Abstract Earthquake-induced liquefaction of soils can result in floatation failure of lightweight buried structures such as tunnels, with the potential for economic and human loss. Ground improvement around a tunnel is one approach to preventing this mode of failure. Four 1-g shaking table tests have been conducted including a reference test with a tunnel in unimproved liquefiable ground, and three tests with different geometries of coarse-grained granular backfill replacing areas of the liquefiable layer around the tunnel. It was observed that ground improvement performed below the tunnel was most effective at reducing uplift during earthquake loading. This was attributed to the reduction of excess pore water pressure (EPP) acting on the tunnel invert and the restriction of the flow of liquefied soil around the tunnel needed to facilitate the uplift.
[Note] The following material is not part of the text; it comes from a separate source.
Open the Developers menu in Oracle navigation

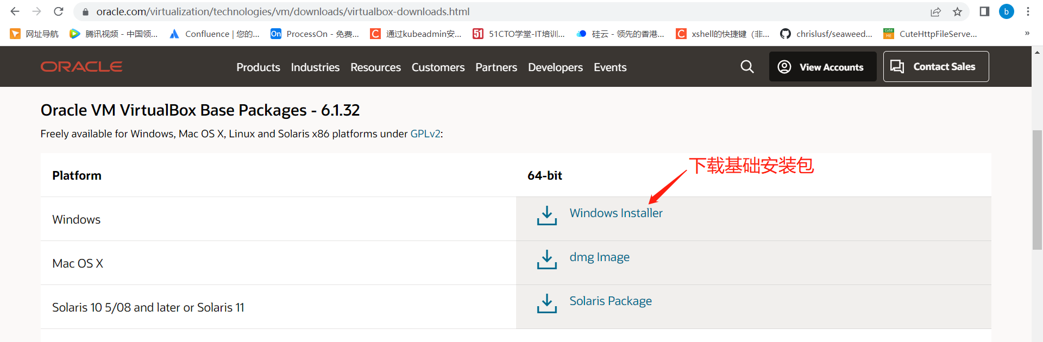click(x=555, y=67)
In contrast, ground improvement above the tunnel showed very little benefit in reducing uplift compared to the reference test. The ground improvement above the tunnel was unable to retain sufficient shear strength to restrain the buoyancy of the tunnel and, once uplift had been initiated, was unable to restrict the flow of liquefied soil that would have restricted the uplift to a small value. This suggests that, for shallow tunnels, restricting the flow of the liquefied soil and alleviating EPP acting on the invert is more important than preserving shear strength above the tunnel when designing remediation schemes against uplift.